In any case, the general view (at the moment) is that Huawei has no good alternative to TSMC. Which is why Mr. Sawers has now concluded that they are out of the 5G game, at least for the UK. 

The Real 5G Risk?

But the TSMC situation highlights a larger risk, which is under-appreciated: the reliance of the entire industry on TSMC. As Earl Lum (CEO of EJL Wireless Research) puts it: “I hope there is no earthquake in Taiwan. If TSMC were taken offline, it would cripple the entire industry.” TSMC so dominates the IC manufacturing business that it is just as critical for many other 5G supply chains besides Huawei’s. Apple, Qualcomm, and Nvidia all rely significantly on TSMC to manufacture their chips. TSMC might be considered, in engineering terms, as the “single point of failure” in the digital economy. 

Is this a risk for 5G? In principle, it is. One of the consequences of the American enamorment with asset-lite business models (across many industry sectors) is that the U.S. technology base in semiconductors is now skewed away from the hardware end of the business. In 2015, just 13% of the world’s foundry capacity was located in North America.  (We have 69% of the fabless IC market.)

Congress has roused itself to the threat, proposing last month to channel more than $20 billion of government funding specifically to support investment semiconductor fab. 

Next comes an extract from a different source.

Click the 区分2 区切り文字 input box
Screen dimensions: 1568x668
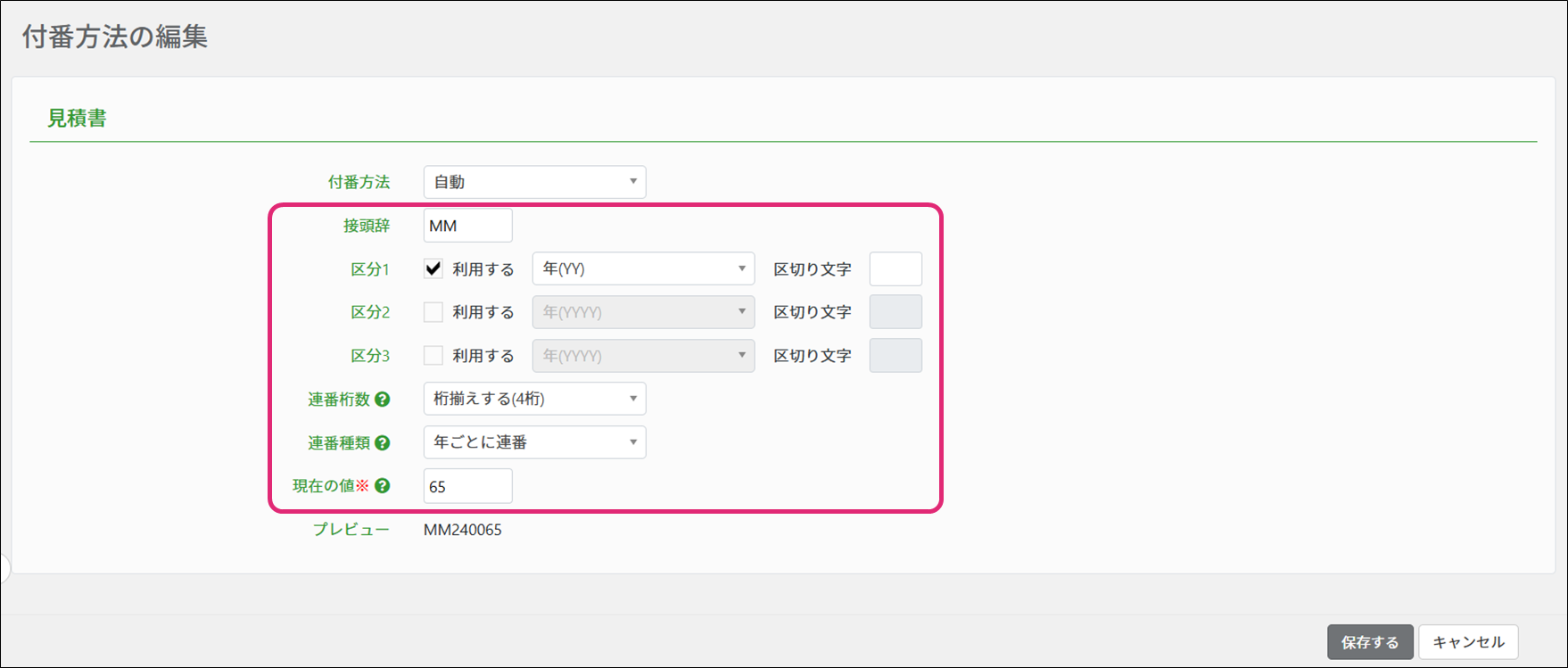coord(895,312)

  • “The bills call for the State and Commerce departments to create a federal program that would match state incentives offered to companies that build foundries.”

It won’t work. $20Bn might buy one state-of-the-art plant. Which might be competitive for 5 years. But the critical private-sector investment that Congress would hope to stimulate in support of this program won’t mobilize. The financial markets hate capital expenditures. Intel – the last major American player in the IC fabrication business – has suffered from this investor bias, as its P/E shows. The company has struggled with costly manufacturing challenges that its fabless competitors aren’t exposed to. Its manufacturing investments are not really seen as assets by many investors. 

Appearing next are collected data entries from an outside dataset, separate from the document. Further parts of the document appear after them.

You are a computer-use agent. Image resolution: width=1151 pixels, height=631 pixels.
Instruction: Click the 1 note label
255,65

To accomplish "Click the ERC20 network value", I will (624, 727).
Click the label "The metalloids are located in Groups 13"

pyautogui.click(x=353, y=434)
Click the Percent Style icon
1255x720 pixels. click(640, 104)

  • “It held on too long to a vertically integrated business model and has been outflanked by a new industry structure that has unleashed fleet-footed, fabless competitors.”



Asset-heavy business models are so Henry-Ford. Apple has coined the new mantra: Designed in California, Manufactured Wherever. (I just bought a T-shirt that touts itself as “Designed in Brooklyn, Made in Peru.”) We’ve committed ourselves as a country to the high-value-per-dollar-invested end of the business – which is all about brand, design, software, content – not expensive, rapidly depreciating hardware. Asset-lite is where the digital value-added — most of it — is to be found. The IC fabrication business is an exception, perhaps, but TSMC now owns it, and for the economic reasons cited above, a panicky and passing government handout won’t reverse things. The U.S. is still a player in fab, but not the dominant player. We’ve placed our strategic bet in fabless. Which means we’d better hope for the continued good health and fortune of our Taiwanese friends. 

If Huawei were to disappear tomorrow, it would disrupt but not derail 5G. If TSMC were to disappear, or be neutralized, it would cripple 5G and many other facets of the digital economy.

Could this happen? Well, it’s not earthquakes that could neutralize TSMC. In Taiwan, they’re watching the news, like all of us. They know it’s pretty much only the 7th fleet that stands between them and the CCP goons now taking over Hong Kong.